■ Problem to solve
Repeat the data exactly, so that every line matches the original.

■ Data excerpts

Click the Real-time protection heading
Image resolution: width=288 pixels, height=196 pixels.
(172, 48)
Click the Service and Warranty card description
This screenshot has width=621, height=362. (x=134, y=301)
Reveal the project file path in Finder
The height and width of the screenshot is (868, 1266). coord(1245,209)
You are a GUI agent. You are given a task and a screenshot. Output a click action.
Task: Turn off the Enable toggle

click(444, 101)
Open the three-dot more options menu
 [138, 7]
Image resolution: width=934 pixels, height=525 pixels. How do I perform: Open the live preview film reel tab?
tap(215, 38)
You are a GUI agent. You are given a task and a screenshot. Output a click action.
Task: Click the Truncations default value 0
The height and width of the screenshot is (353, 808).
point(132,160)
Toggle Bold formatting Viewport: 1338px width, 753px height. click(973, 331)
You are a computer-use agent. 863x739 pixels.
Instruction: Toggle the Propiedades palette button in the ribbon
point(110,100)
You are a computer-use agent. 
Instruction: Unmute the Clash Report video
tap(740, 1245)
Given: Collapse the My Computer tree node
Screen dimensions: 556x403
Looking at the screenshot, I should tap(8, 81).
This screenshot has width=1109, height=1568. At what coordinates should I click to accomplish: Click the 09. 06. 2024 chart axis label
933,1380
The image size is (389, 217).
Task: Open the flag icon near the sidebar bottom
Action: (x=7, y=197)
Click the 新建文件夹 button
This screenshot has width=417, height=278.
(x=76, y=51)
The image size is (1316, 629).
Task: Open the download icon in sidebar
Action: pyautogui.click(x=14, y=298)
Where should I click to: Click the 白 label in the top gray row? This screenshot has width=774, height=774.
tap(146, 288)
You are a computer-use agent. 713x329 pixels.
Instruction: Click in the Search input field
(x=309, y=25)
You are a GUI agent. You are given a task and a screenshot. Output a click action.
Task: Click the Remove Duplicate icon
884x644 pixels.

■ Written solution
Click the Real-time protection heading
Image resolution: width=288 pixels, height=196 pixels.
(172, 48)
Click the Service and Warranty card description
This screenshot has width=621, height=362. (x=134, y=301)
Reveal the project file path in Finder
The height and width of the screenshot is (868, 1266). coord(1245,209)
You are a GUI agent. You are given a task and a screenshot. Output a click action.
Task: Turn off the Enable toggle

click(444, 101)
Open the three-dot more options menu
 [138, 7]
Image resolution: width=934 pixels, height=525 pixels. How do I perform: Open the live preview film reel tab?
tap(215, 38)
You are a GUI agent. You are given a task and a screenshot. Output a click action.
Task: Click the Truncations default value 0
The height and width of the screenshot is (353, 808).
point(132,160)
Toggle Bold formatting Viewport: 1338px width, 753px height. click(973, 331)
You are a computer-use agent. 863x739 pixels.
Instruction: Toggle the Propiedades palette button in the ribbon
point(110,100)
You are a computer-use agent. 
Instruction: Unmute the Clash Report video
tap(740, 1245)
Given: Collapse the My Computer tree node
Screen dimensions: 556x403
Looking at the screenshot, I should tap(8, 81).
This screenshot has width=1109, height=1568. At what coordinates should I click to accomplish: Click the 09. 06. 2024 chart axis label
933,1380
The image size is (389, 217).
Task: Open the flag icon near the sidebar bottom
Action: (x=7, y=197)
Click the 新建文件夹 button
This screenshot has width=417, height=278.
(x=76, y=51)
The image size is (1316, 629).
Task: Open the download icon in sidebar
Action: pyautogui.click(x=14, y=298)
Where should I click to: Click the 白 label in the top gray row? This screenshot has width=774, height=774.
tap(146, 288)
You are a computer-use agent. 713x329 pixels.
Instruction: Click in the Search input field
(x=309, y=25)
You are a GUI agent. You are given a task and a screenshot. Output a click action.
Task: Click the Remove Duplicate icon
884x644 pixels.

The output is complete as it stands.